Séminaire de Probabilités et Statistique

lundi 04 juillet 2016 à 15:00 - UM - Bât 09 - Salle de conférence (1er étage)

Sudipto Banerjee (Université de Californie)

Massively Scalable Gaussian Process Models for High-Dimensional Spatial-Temporal Datasets

With the growing capabilities of Geographic Information Systems (GIS) and user-friendly software, statisticians today routinely encounter geographically referenced data containing observations from a large number of spatial locations and time points. Over the last decade, hierarchical spatial-temporal process models have become widely deployed statistical tools for researchers to better understand the complex nature of spatial and temporal variability. However, fitting hierarchical spatial-temporal models often involves expensive matrix computations with complexity increasing in cubic order for the number of spatial locations and temporal points. This renders such models unfeasible for large data sets. In this talk, I will present two approaches for constructing well-defined spatial-temporal stochastic processes that accrue substantial computational savings. Both these processes can be used as "priors" for spatial-temporal random fields. The first approach constructs a low-rank process operating on a lower-dimensional subspace.
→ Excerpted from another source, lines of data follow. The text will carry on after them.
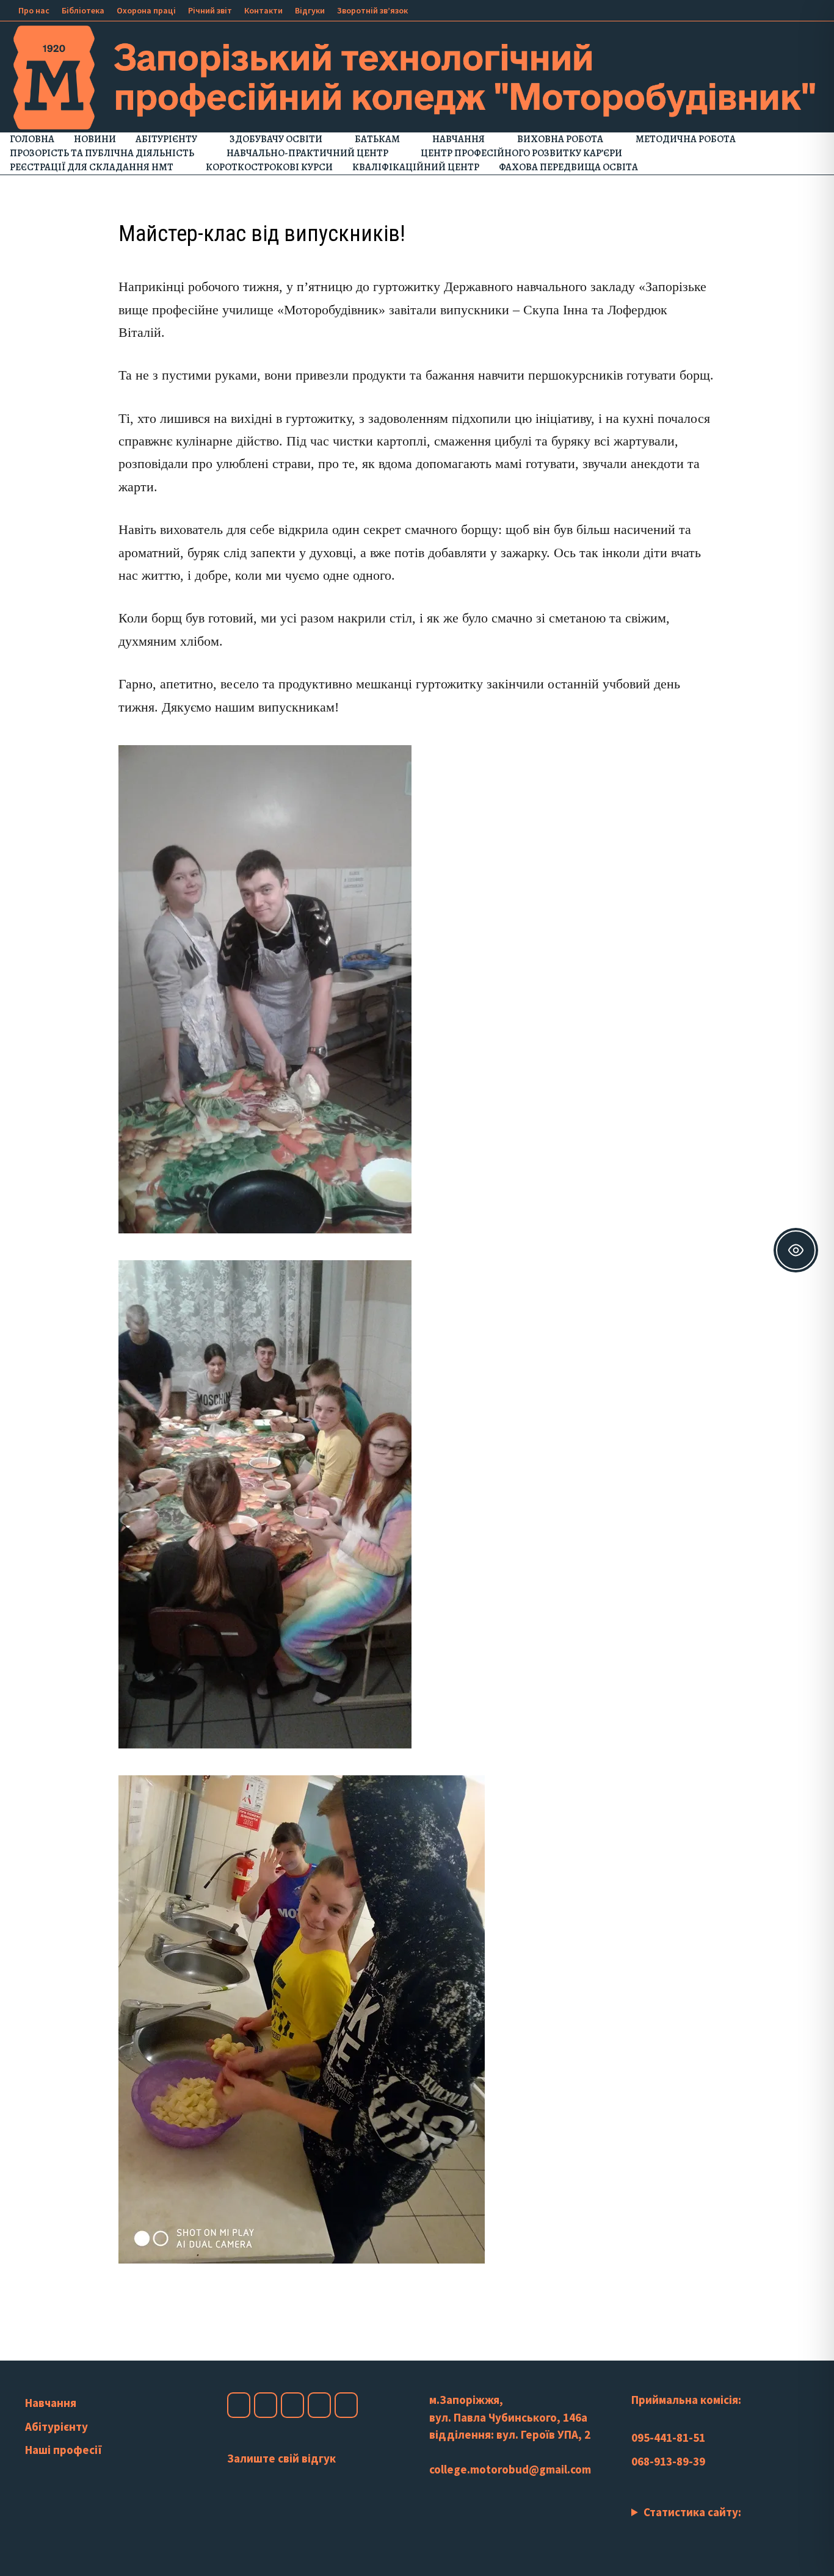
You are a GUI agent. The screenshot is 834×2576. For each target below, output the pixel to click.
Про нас (33, 10)
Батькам (377, 139)
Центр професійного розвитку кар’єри (521, 153)
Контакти (263, 10)
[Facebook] (755, 9)
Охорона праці (146, 10)
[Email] (815, 9)
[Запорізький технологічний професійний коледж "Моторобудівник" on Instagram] (265, 2405)
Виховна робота (560, 139)
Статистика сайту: (692, 2512)
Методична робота (686, 139)
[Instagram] (786, 9)
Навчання (458, 139)
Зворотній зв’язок (372, 10)
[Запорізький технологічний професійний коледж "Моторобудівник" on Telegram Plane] (346, 2405)
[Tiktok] (801, 9)
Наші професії (63, 2449)
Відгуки (310, 10)
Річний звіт (210, 10)
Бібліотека (83, 10)
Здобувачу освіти (276, 139)
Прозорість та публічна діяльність (102, 153)
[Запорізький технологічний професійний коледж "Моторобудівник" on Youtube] (292, 2405)
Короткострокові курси (269, 167)
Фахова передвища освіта (568, 167)
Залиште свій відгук (281, 2458)
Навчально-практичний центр (307, 153)
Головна (32, 139)
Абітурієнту (166, 139)
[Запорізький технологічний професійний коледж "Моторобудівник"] (417, 76)
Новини (95, 139)
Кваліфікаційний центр (415, 167)
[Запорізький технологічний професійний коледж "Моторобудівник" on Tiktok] (319, 2405)
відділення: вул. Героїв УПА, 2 (509, 2434)
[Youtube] (770, 9)
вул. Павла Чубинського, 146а (508, 2417)
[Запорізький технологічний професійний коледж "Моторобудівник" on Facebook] (238, 2405)
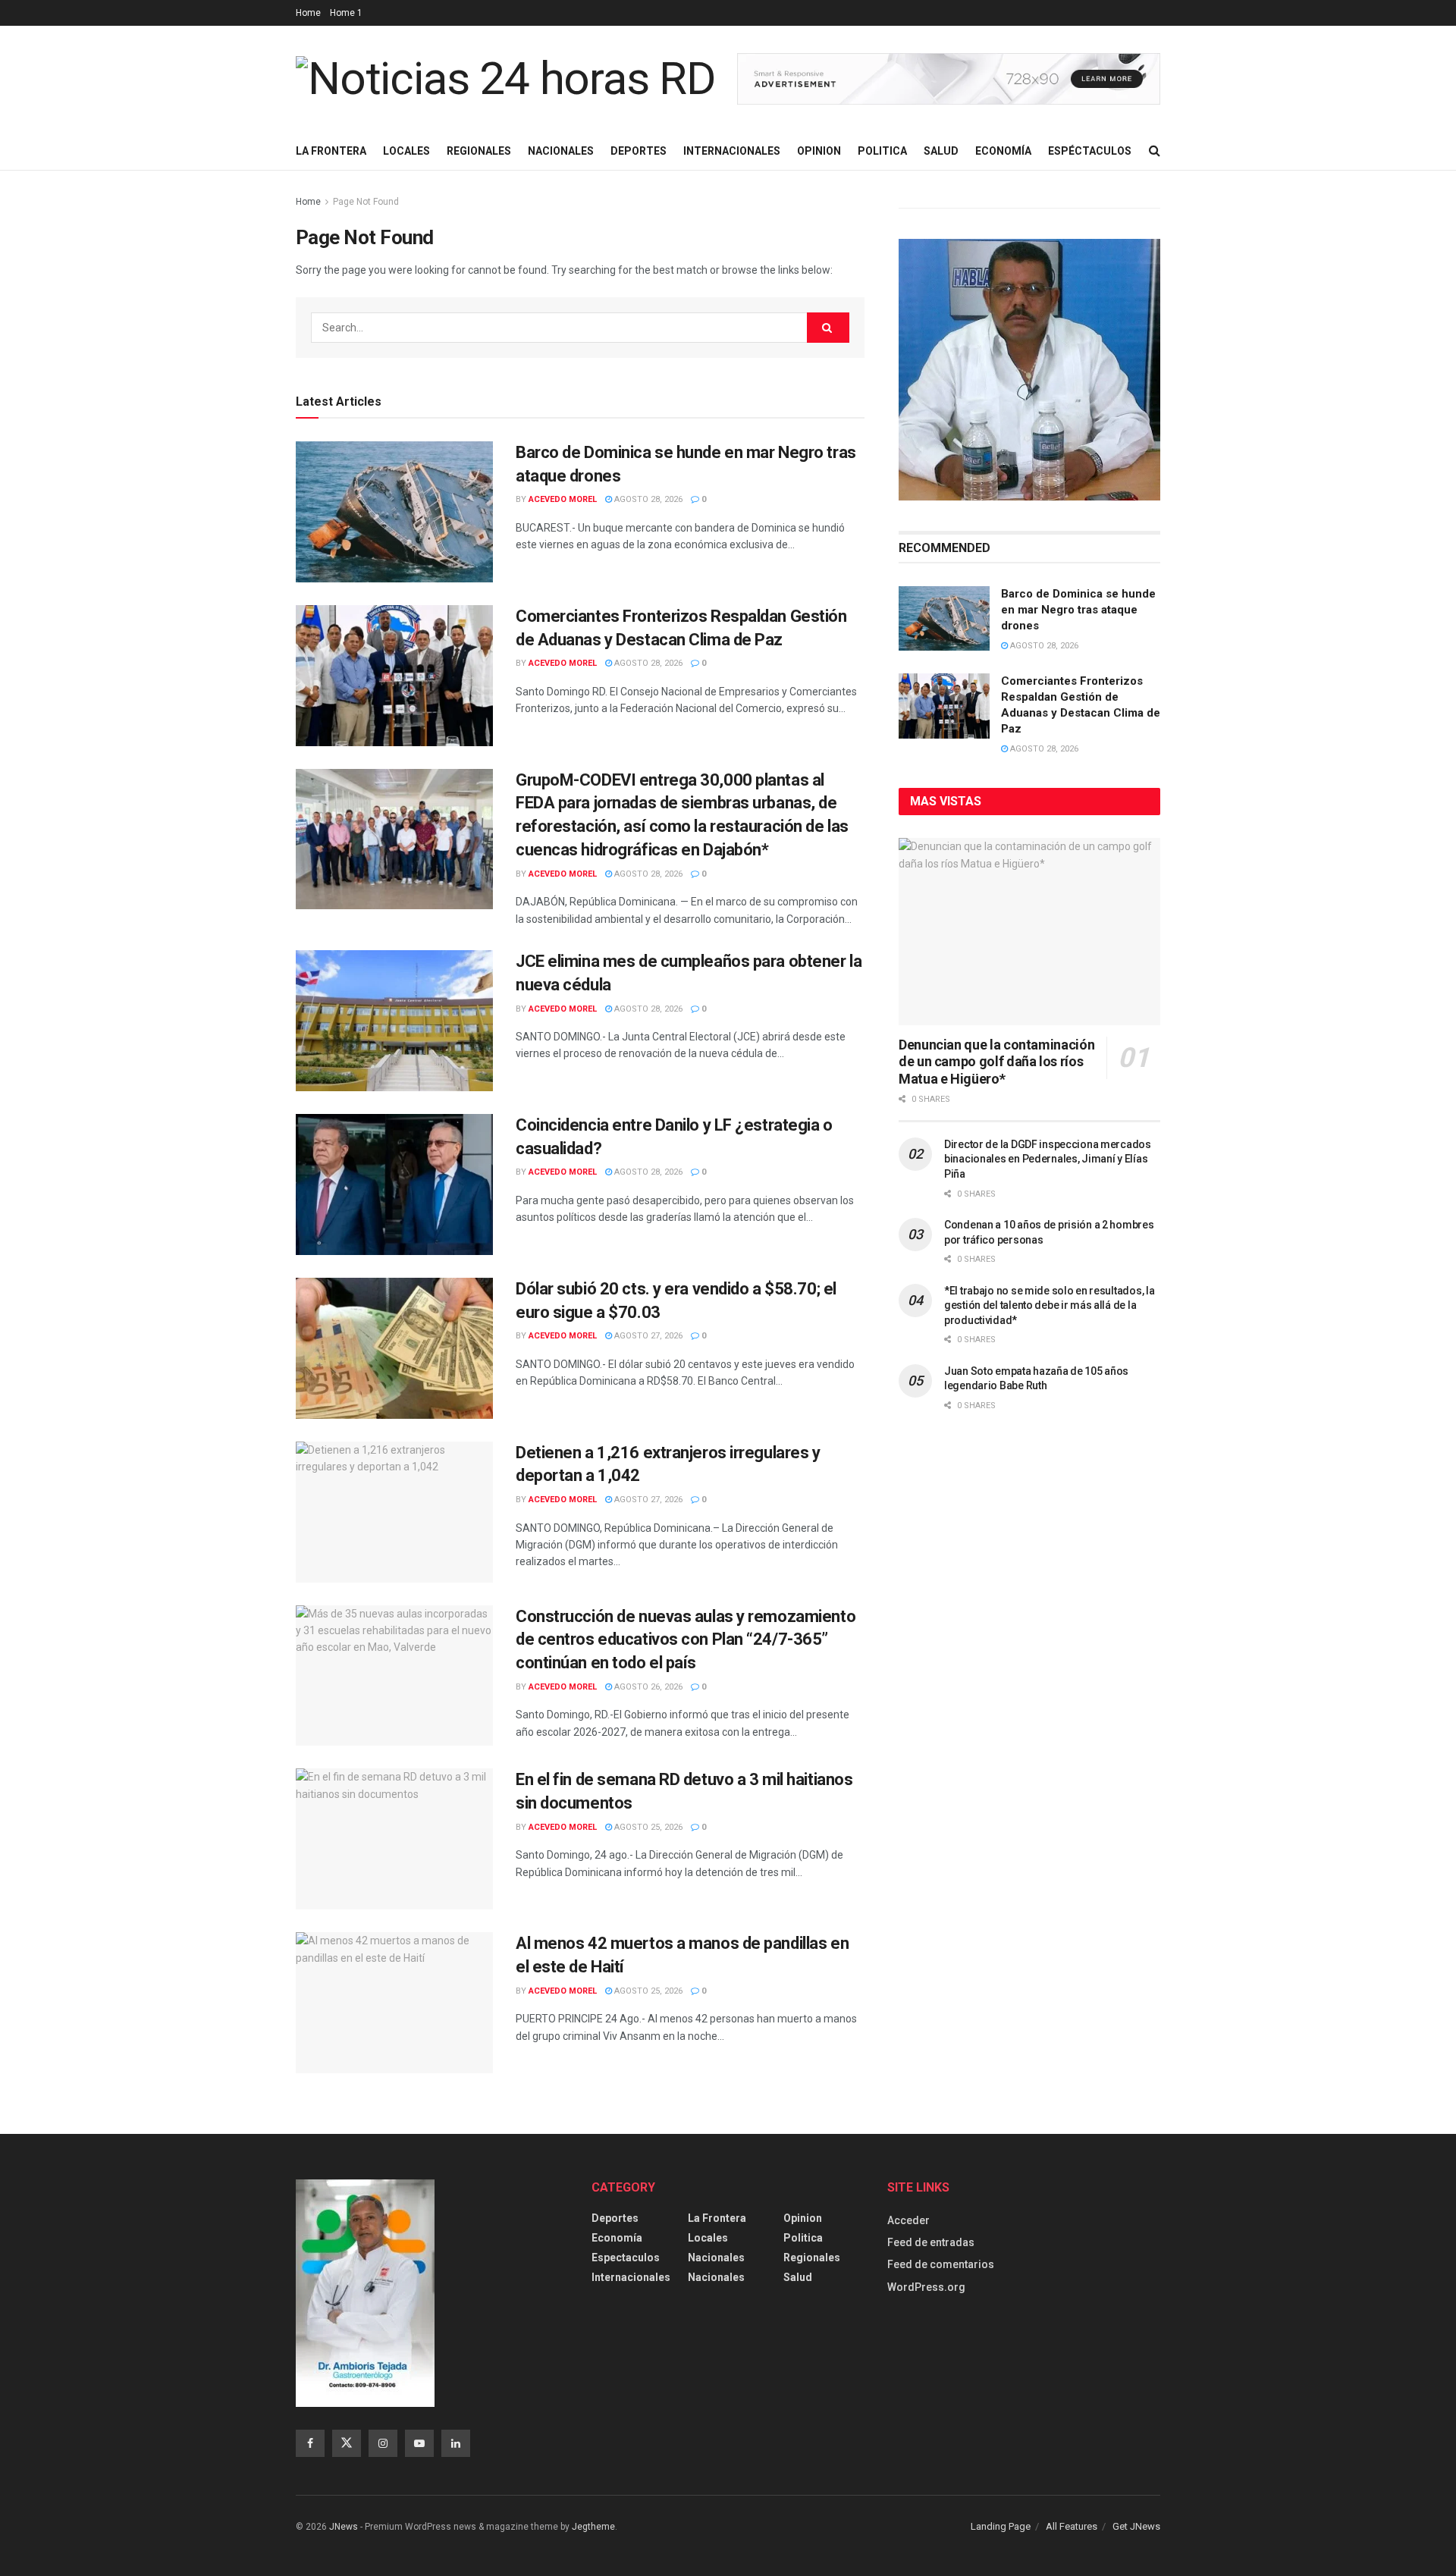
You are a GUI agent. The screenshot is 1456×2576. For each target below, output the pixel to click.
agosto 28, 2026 (647, 499)
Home (308, 13)
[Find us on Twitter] (346, 2443)
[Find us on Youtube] (419, 2443)
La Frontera (331, 151)
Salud (941, 151)
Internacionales (731, 151)
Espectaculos (626, 2257)
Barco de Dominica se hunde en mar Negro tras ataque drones (1078, 609)
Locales (406, 151)
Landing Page (1001, 2526)
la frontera (717, 2218)
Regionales (479, 151)
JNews (343, 2526)
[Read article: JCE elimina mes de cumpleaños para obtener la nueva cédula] (394, 1020)
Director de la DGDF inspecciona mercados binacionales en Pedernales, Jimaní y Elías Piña (1047, 1159)
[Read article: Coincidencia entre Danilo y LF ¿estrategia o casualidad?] (394, 1184)
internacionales (631, 2277)
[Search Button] (1154, 151)
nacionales (716, 2277)
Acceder (908, 2220)
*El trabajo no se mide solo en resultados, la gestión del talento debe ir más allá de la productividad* (1049, 1305)
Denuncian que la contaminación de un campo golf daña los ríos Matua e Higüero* (996, 1062)
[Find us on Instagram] (383, 2443)
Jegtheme (593, 2526)
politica (803, 2238)
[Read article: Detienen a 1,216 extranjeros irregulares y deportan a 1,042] (394, 1512)
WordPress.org (926, 2287)
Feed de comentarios (940, 2264)
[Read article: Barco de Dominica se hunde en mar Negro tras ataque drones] (394, 511)
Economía (1003, 151)
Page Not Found (366, 201)
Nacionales (561, 151)
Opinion (819, 151)
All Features (1071, 2526)
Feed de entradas (930, 2242)
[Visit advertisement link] (948, 79)
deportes (615, 2218)
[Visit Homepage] (506, 79)
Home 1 (346, 13)
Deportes (638, 151)
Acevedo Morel (563, 499)
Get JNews (1136, 2526)
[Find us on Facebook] (310, 2443)
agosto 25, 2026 (647, 1827)
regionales (811, 2257)
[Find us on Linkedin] (455, 2443)
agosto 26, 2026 (647, 1687)
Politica (882, 151)
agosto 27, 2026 (647, 1336)
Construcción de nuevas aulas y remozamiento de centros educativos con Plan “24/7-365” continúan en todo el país (685, 1640)
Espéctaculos (1089, 151)
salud (797, 2277)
The second approach constructs a Nearest-Neighbor Gaussian Process (NNGP) that can be exploited as a dimension-reducing prior embedded within a rich and flexible hierarchical modeling framework to deliver exact Bayesian inference. Both these approaches lead to Markov chain Monte Carlo algorithms with floating point operations (flops) that are linear in the number of spatial locations (per iteration). We compare these methods and demonstrate its use in inferring on the spatial-temporal distribution of ambient air pollution in continental Europe using spatial-temporal regression models with chemistry transport models.